EXERCISE DETAILS: In the entries that follow, the first line to write out is the one containing "Return & Refund (58, 2227)", and the last is the one containing "Bag (250, 1303)". Reproduce that stretch exactly, with nothing before or after it.

Records from a data source
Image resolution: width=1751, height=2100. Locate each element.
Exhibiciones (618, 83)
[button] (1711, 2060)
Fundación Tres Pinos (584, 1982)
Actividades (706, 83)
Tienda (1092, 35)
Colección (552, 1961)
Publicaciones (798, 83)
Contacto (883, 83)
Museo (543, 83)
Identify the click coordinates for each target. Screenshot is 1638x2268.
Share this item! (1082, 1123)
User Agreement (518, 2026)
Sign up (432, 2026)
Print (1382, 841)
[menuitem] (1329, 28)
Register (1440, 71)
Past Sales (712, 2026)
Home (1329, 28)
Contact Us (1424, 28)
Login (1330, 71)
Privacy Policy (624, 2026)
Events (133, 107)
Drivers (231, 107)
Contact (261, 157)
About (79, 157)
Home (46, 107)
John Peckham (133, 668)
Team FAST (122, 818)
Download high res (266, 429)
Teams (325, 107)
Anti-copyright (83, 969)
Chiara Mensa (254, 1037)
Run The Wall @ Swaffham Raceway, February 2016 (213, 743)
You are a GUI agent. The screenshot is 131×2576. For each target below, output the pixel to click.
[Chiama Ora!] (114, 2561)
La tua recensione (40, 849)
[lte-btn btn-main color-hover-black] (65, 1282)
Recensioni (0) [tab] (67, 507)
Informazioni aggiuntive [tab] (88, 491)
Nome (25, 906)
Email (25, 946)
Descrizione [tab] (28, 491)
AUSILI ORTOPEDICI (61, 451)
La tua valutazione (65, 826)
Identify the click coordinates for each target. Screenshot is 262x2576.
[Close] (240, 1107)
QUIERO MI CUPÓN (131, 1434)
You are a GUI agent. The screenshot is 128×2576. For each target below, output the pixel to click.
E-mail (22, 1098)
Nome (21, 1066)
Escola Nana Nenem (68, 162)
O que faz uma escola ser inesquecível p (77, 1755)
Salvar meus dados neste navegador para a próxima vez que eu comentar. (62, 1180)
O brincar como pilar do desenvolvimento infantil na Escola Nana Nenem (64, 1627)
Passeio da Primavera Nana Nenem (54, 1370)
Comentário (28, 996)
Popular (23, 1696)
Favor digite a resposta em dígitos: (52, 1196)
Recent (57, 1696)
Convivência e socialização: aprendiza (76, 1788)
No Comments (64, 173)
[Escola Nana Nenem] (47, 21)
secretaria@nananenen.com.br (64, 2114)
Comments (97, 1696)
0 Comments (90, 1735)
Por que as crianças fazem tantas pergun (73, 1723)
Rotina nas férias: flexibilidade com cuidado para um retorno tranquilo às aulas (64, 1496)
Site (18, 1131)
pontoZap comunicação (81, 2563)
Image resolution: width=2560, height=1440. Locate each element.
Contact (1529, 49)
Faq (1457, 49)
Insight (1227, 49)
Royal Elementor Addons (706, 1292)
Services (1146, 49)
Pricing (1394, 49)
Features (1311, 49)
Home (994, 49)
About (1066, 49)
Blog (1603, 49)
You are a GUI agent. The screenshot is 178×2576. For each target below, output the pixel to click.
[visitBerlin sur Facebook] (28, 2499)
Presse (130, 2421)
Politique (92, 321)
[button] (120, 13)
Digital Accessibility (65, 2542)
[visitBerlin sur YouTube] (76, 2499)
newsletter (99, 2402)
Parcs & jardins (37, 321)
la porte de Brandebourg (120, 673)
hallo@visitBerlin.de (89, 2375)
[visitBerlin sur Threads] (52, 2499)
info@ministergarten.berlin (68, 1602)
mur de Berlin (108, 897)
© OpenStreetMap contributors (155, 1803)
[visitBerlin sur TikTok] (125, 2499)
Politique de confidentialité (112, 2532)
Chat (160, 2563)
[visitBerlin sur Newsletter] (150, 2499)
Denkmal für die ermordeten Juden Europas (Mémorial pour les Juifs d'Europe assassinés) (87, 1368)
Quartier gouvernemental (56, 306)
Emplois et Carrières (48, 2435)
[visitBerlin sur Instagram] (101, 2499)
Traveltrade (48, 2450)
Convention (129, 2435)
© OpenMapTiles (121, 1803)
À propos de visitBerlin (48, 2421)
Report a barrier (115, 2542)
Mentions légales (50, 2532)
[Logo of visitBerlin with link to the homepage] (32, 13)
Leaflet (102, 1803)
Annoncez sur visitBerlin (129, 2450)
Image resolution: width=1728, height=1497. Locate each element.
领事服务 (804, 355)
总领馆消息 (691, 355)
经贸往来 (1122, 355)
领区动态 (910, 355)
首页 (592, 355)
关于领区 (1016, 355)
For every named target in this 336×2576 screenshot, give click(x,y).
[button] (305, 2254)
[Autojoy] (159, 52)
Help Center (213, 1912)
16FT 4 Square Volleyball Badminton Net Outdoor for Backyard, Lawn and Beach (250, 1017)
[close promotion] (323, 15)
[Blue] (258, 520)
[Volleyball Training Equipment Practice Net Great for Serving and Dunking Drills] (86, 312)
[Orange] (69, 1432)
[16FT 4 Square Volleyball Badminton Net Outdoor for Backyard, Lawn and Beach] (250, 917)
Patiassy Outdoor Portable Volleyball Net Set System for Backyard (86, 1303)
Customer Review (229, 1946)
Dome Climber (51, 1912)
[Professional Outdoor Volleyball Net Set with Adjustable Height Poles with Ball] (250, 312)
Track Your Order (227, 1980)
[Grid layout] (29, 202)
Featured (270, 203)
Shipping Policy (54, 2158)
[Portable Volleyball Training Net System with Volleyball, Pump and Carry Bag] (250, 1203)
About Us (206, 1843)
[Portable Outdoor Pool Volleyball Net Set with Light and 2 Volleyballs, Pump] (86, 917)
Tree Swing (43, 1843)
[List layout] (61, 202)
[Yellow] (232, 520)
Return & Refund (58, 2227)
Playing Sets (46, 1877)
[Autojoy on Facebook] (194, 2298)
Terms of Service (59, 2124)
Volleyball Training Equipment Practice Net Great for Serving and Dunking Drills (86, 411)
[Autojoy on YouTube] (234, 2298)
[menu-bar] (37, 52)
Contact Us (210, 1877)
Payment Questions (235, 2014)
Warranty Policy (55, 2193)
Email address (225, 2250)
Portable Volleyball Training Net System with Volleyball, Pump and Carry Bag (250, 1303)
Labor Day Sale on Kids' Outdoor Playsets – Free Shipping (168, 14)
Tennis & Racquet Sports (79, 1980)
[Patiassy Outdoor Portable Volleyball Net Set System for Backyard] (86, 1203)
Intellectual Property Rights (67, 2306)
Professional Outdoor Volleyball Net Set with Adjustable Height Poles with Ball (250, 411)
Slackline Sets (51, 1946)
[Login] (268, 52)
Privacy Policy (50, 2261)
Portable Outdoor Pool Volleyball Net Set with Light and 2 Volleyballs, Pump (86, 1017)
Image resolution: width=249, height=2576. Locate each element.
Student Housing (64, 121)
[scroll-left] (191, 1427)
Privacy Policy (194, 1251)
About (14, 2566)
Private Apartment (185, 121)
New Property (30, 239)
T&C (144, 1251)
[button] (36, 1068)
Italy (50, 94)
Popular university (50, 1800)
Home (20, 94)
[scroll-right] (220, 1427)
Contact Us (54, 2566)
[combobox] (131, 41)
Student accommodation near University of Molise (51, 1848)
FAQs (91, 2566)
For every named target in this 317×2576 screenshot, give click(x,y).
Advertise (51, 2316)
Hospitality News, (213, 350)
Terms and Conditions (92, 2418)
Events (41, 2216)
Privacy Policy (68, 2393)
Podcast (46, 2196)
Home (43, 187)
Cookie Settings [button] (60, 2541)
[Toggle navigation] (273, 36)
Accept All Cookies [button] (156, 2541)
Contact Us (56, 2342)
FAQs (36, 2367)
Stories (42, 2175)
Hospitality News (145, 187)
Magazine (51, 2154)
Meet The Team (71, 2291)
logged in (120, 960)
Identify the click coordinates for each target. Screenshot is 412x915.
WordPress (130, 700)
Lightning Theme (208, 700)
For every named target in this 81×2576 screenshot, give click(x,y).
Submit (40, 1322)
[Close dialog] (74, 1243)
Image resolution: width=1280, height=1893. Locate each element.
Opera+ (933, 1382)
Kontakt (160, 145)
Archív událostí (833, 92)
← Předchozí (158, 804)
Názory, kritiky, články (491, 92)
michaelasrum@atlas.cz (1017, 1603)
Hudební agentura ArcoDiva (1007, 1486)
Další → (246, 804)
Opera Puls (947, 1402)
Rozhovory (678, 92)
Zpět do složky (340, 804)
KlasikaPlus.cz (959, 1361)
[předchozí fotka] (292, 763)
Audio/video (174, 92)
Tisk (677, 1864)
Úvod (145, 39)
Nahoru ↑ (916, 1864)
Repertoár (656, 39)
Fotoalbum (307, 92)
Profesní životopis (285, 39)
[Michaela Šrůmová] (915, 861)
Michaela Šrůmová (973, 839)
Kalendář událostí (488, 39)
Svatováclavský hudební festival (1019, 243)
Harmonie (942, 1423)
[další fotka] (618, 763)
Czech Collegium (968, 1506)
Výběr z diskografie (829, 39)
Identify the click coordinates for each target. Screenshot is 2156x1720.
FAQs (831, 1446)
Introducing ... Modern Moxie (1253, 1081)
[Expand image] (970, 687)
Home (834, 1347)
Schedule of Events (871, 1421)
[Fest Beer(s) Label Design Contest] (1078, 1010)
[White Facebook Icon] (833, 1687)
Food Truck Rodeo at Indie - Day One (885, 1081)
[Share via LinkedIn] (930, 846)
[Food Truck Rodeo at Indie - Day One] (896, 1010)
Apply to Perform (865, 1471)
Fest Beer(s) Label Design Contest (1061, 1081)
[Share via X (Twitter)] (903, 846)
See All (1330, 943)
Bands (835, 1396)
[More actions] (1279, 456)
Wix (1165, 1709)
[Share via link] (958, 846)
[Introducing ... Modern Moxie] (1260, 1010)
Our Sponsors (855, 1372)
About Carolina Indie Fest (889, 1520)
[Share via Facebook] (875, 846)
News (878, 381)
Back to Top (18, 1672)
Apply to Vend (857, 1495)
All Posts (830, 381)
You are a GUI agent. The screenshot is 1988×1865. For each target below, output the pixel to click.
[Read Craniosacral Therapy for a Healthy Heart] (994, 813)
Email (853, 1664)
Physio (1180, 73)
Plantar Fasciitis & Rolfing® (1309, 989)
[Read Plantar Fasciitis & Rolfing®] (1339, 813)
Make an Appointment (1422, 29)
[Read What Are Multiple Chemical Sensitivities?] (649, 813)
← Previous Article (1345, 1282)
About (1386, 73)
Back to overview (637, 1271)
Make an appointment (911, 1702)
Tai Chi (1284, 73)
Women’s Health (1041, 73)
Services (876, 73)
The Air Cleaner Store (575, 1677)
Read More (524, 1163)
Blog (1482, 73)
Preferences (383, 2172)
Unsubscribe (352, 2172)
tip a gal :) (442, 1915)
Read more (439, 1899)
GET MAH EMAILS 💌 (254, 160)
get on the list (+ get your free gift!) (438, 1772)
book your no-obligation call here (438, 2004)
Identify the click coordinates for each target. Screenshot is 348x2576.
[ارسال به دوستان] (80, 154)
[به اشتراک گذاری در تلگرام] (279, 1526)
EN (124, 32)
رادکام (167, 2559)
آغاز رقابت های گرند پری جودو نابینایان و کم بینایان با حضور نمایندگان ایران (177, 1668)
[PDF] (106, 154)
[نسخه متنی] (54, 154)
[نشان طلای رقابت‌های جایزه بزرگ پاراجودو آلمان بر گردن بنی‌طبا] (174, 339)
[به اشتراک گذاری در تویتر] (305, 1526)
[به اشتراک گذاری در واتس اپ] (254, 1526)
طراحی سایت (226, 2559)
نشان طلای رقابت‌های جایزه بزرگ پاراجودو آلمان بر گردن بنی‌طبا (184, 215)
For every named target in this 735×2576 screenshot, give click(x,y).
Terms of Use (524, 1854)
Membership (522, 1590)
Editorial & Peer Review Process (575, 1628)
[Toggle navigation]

ANSWER:
Return & Refund (58, 2227)
Playing Sets (46, 1877)
[Autojoy on Facebook] (194, 2298)
Terms of Service (59, 2124)
Volleyball Training Equipment Practice Net Great for Serving and Dunking Drills (86, 411)
[Autojoy on YouTube] (234, 2298)
[menu-bar] (37, 52)
Contact Us (210, 1877)
Payment Questions (235, 2014)
Warranty Policy (55, 2193)
Email address (225, 2250)
Portable Volleyball Training Net System with Volleyball, Pump and Carry Bag (250, 1303)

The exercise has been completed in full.